Task instructions — When you output the entries, begin with the first line and end with the line containing "Task: Collapse the default-pool node pool", keeping each line exactly as it is.

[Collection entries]
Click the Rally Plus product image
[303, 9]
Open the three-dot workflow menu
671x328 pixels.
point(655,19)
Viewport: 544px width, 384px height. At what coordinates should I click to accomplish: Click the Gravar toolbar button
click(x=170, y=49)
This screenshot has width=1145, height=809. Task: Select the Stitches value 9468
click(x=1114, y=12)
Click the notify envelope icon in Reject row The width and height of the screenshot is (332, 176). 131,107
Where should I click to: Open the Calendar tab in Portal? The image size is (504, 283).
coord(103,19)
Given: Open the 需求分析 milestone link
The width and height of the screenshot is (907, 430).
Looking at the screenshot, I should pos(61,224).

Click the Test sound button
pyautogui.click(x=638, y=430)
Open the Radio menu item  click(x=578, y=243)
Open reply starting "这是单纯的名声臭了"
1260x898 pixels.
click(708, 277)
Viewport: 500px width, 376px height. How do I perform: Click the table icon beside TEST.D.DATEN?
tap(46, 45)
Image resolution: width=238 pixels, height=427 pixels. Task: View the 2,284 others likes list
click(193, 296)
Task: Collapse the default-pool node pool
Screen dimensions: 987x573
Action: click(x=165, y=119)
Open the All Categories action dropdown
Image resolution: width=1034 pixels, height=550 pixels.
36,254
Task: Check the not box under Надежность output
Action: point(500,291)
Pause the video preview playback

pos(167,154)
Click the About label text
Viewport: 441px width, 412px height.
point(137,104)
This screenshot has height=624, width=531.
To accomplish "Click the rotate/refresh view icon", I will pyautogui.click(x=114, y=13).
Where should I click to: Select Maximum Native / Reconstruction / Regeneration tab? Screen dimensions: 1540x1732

Result below —
Click the Rally Plus product image
[303, 9]
Open the three-dot workflow menu
671x328 pixels.
point(655,19)
Viewport: 544px width, 384px height. At what coordinates should I click to accomplish: Click the Gravar toolbar button
click(x=170, y=49)
This screenshot has width=1145, height=809. Task: Select the Stitches value 9468
click(x=1114, y=12)
Click the notify envelope icon in Reject row The width and height of the screenshot is (332, 176). 131,107
Where should I click to: Open the Calendar tab in Portal? The image size is (504, 283).
coord(103,19)
Given: Open the 需求分析 milestone link
The width and height of the screenshot is (907, 430).
Looking at the screenshot, I should pos(61,224).

Click the Test sound button
pyautogui.click(x=638, y=430)
Open the Radio menu item  click(x=578, y=243)
Open reply starting "这是单纯的名声臭了"
1260x898 pixels.
click(708, 277)
Viewport: 500px width, 376px height. How do I perform: Click the table icon beside TEST.D.DATEN?
tap(46, 45)
Image resolution: width=238 pixels, height=427 pixels. Task: View the 2,284 others likes list
click(193, 296)
Task: Collapse the default-pool node pool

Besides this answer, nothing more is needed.